#### LISTING
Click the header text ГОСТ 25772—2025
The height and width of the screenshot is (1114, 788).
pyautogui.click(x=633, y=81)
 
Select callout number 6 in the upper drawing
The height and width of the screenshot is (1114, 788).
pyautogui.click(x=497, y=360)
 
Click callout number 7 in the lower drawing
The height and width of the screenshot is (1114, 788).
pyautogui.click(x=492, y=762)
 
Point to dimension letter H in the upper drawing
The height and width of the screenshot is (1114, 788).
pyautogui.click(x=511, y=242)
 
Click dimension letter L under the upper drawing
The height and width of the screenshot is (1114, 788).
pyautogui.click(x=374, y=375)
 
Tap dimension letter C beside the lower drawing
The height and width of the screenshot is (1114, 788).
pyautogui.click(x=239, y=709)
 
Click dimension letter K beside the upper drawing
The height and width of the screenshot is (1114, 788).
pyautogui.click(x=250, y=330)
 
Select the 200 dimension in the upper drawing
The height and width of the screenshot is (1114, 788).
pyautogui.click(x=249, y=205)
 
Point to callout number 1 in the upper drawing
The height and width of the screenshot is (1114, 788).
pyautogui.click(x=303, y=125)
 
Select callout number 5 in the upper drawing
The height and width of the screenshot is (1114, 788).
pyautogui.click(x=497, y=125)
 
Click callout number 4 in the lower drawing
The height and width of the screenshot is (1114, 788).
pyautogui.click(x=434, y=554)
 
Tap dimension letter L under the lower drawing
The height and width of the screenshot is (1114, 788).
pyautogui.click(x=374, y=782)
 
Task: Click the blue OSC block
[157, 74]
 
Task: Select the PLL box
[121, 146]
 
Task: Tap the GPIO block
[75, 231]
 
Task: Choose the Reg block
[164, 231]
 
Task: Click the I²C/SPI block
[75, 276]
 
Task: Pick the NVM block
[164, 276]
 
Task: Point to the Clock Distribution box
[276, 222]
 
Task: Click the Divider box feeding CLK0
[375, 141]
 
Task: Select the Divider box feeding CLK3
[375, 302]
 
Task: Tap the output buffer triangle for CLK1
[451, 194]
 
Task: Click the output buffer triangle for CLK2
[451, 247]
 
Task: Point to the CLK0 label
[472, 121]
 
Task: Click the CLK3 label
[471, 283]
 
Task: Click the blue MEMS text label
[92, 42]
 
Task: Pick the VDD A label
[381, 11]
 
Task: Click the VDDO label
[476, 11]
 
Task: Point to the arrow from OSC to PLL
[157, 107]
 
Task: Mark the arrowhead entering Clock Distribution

#### TASK INSTRUCTIONS
Rewrite all of the material above with "callout" swapped for "marker" wherever it occurs, keeping everything else the same.

#### RESULT OF THIS EXERCISE
Click the header text ГОСТ 25772—2025
The height and width of the screenshot is (1114, 788).
pyautogui.click(x=633, y=81)
 
Select marker number 6 in the upper drawing
The height and width of the screenshot is (1114, 788).
pyautogui.click(x=497, y=360)
 
Click marker number 7 in the lower drawing
The height and width of the screenshot is (1114, 788).
pyautogui.click(x=492, y=762)
 
Point to dimension letter H in the upper drawing
The height and width of the screenshot is (1114, 788).
pyautogui.click(x=511, y=242)
 
Click dimension letter L under the upper drawing
The height and width of the screenshot is (1114, 788).
pyautogui.click(x=374, y=375)
 
Tap dimension letter C beside the lower drawing
The height and width of the screenshot is (1114, 788).
pyautogui.click(x=239, y=709)
 
Click dimension letter K beside the upper drawing
The height and width of the screenshot is (1114, 788).
pyautogui.click(x=250, y=330)
 
Select the 200 dimension in the upper drawing
The height and width of the screenshot is (1114, 788).
pyautogui.click(x=249, y=205)
 
Point to marker number 1 in the upper drawing
The height and width of the screenshot is (1114, 788).
pyautogui.click(x=303, y=125)
 
Select marker number 5 in the upper drawing
The height and width of the screenshot is (1114, 788).
pyautogui.click(x=497, y=125)
 
Click marker number 4 in the lower drawing
The height and width of the screenshot is (1114, 788).
pyautogui.click(x=434, y=554)
 
Tap dimension letter L under the lower drawing
The height and width of the screenshot is (1114, 788).
pyautogui.click(x=374, y=782)
 
Task: Click the blue OSC block
[157, 74]
 
Task: Select the PLL box
[121, 146]
 
Task: Tap the GPIO block
[75, 231]
 
Task: Choose the Reg block
[164, 231]
 
Task: Click the I²C/SPI block
[75, 276]
 
Task: Pick the NVM block
[164, 276]
 
Task: Point to the Clock Distribution box
[276, 222]
 
Task: Click the Divider box feeding CLK0
[375, 141]
 
Task: Select the Divider box feeding CLK3
[375, 302]
 
Task: Tap the output buffer triangle for CLK1
[451, 194]
 
Task: Click the output buffer triangle for CLK2
[451, 247]
 
Task: Point to the CLK0 label
[472, 121]
 
Task: Click the CLK3 label
[471, 283]
 
Task: Click the blue MEMS text label
[92, 42]
 
Task: Pick the VDD A label
[381, 11]
 
Task: Click the VDDO label
[476, 11]
 
Task: Point to the arrow from OSC to PLL
[157, 107]
 
Task: Mark the arrowhead entering Clock Distribution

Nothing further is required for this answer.